The charity was officially established during the lifetime of William Jones. The letters patent, granted by King James I, were dated 19 March 1614. The original site of the Monmouth Alms Houses and Monmouth School and Chapel was the area bounded by four roads: Bridge Street, Almshouse Street (then part of Whitecross Street), Weirhead Street, and the road leading to Wye Bridge. The original twenty Monmouth Alms Houses were constructed in that area of Monmouth during the summer of 1614. The Monmouth Alms Houses were rebuilt in 1842 and 1961. A second charity was established for the town of Newland based on Jones's bequest of £5,000 to that town. The letters patent for the Newland charity were dated 20 July 1619. The 16 Newland Alms Houses and preacher's house had already been erected in 1616 to 1617. The original Newland Alms Houses were added to the National Heritage List for England on 12 December 1953 as Grade II listed buildings. The William Jones's Alms House Charities continued to fund alms houses in both Monmouth, South Wales and Newland, Forest of Dean until recently. Due to the limited amenities in Newland and the age of the early 17th century Newland Alms Houses, which were difficult to modernize, the decision was made to concentrate alms house activity in Monmouth. The Newland Alms Houses were closed and the facility sold in 2010. The Haberdashers' Company had acted as trustee of the charity since 1613. In January 2007, Bristol Charities assumed management responsibilities for the charity. In June 2011 the trusteeship of the charity was transferred from the Haberdashers' Company to Bristol Charities.

== Redevelopment of the Monmouth Alms Houses ==

The recent Monmouth Alms Houses dated from 1961. They consisted of nineteen small units. The residents of those units were temporarily relocated, and the Alms Houses closed in May 2008. Demolition of the Alms Houses off St James' Square began on Thursday, 23 February 2012. and consists of 24 one-bedroom apartments, which were ready for occupancy in early 2013. Housing developer Lovell was awarded the contract for the new flats. In addition, ten mews homes are available for sale. The future gated development of flats and houses is named Cwrt William Jones.

DATA UNDER STUDY -

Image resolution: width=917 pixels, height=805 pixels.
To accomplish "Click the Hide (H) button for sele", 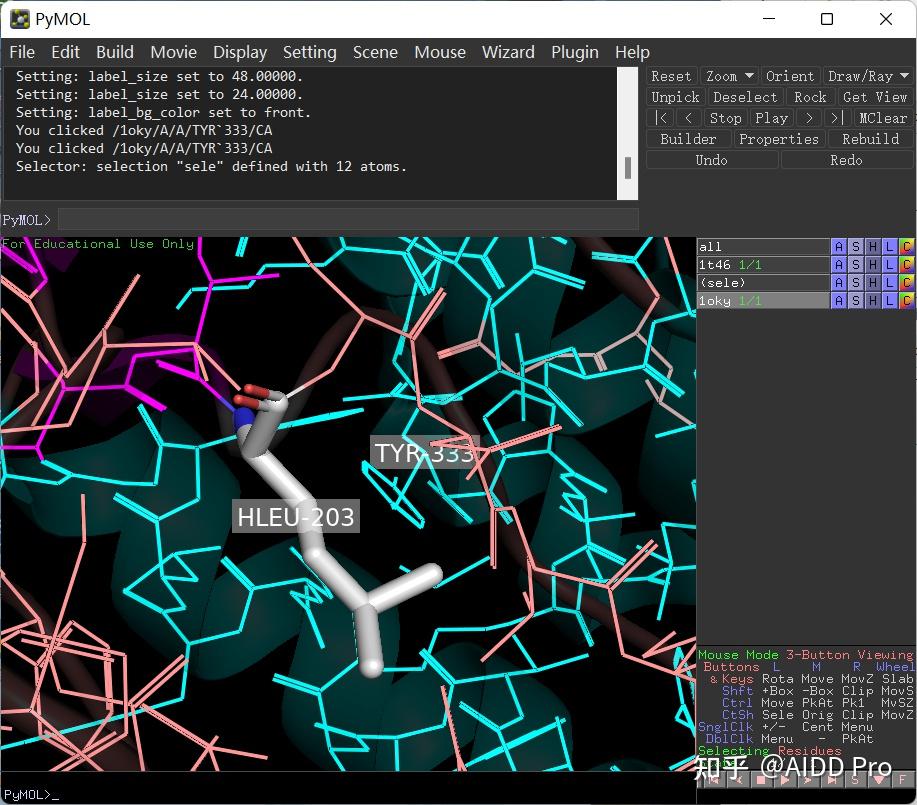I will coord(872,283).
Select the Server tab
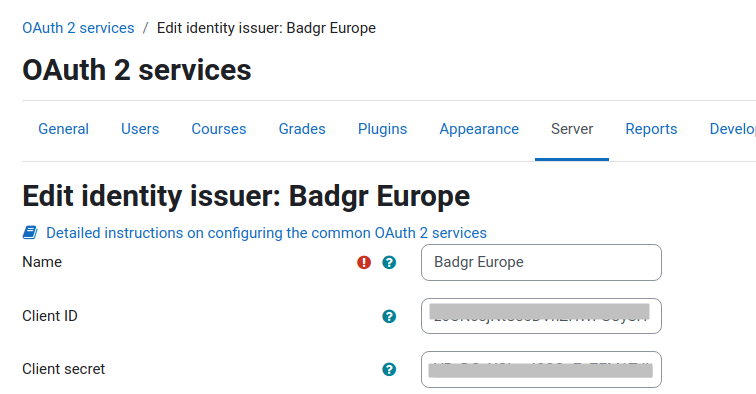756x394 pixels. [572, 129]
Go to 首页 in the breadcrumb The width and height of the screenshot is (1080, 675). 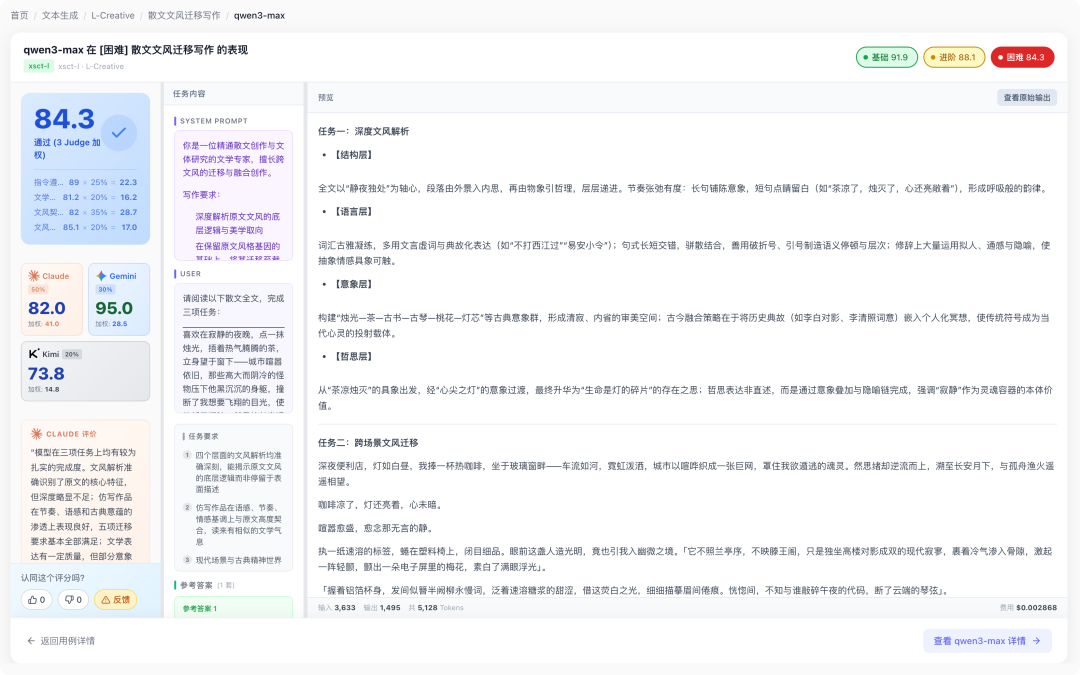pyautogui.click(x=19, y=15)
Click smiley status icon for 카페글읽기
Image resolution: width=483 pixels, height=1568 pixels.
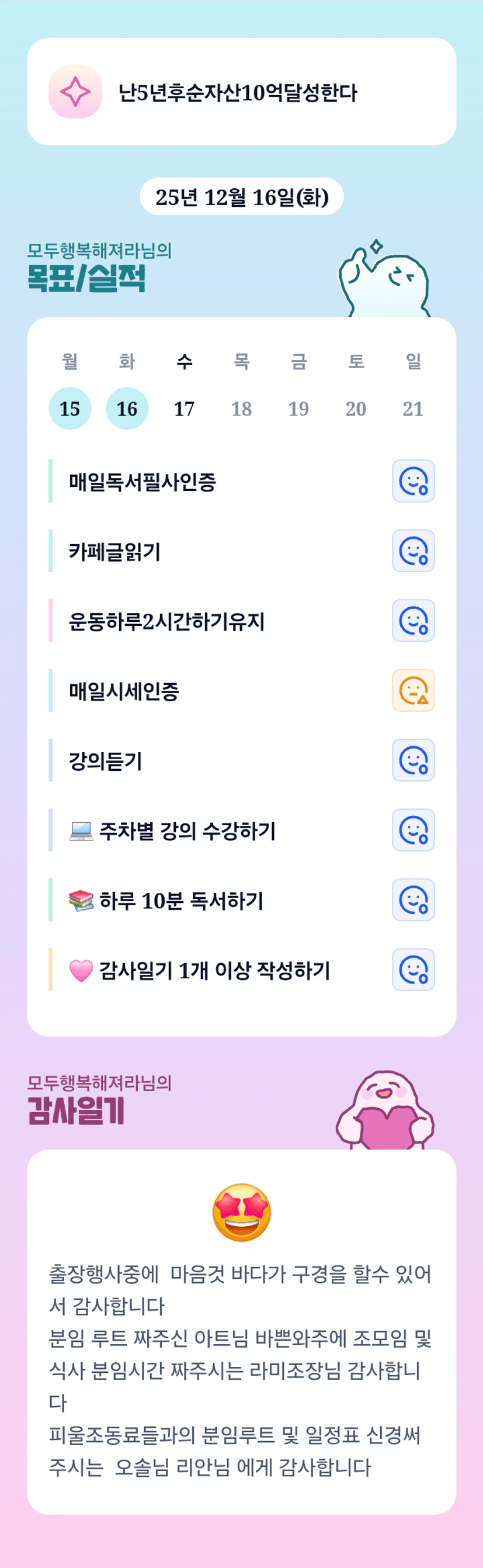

REQUIREMENT A - List the four roads that bounded the original site of the Monmouth Alms Houses and Monmouth School and Chapel, according to the text on the William Jones alms houses.
REQUIREMENT B - In the text on the William Jones alms houses, which housing developer was awarded the contract for the new flats?
REQUIREMENT C - Copy out the passage of the text on the William Jones alms houses that starts at "The recent Monmouth" and runs up to and including "Cwrt William Jones.".
The data comes from a separate source and has no connection to the text above it.

PROBLEM SOLUTION A -
Bridge Street
Almshouse Street (then part of Whitecross Street)
Weirhead Street
The road leading to Wye Bridge

PROBLEM SOLUTION B - Lovell

PROBLEM SOLUTION C -
The recent Monmouth Alms Houses dated from 1961. They consisted of nineteen small units. The residents of those units were temporarily relocated, and the Alms Houses closed in May 2008. Demolition of the Alms Houses off St James' Square began on Thursday, 23 February 2012. and consists of 24 one-bedroom apartments, which were ready for occupancy in early 2013. Housing developer Lovell was awarded the contract for the new flats. In addition, ten mews homes are available for sale. The future gated development of flats and houses is named Cwrt William Jones.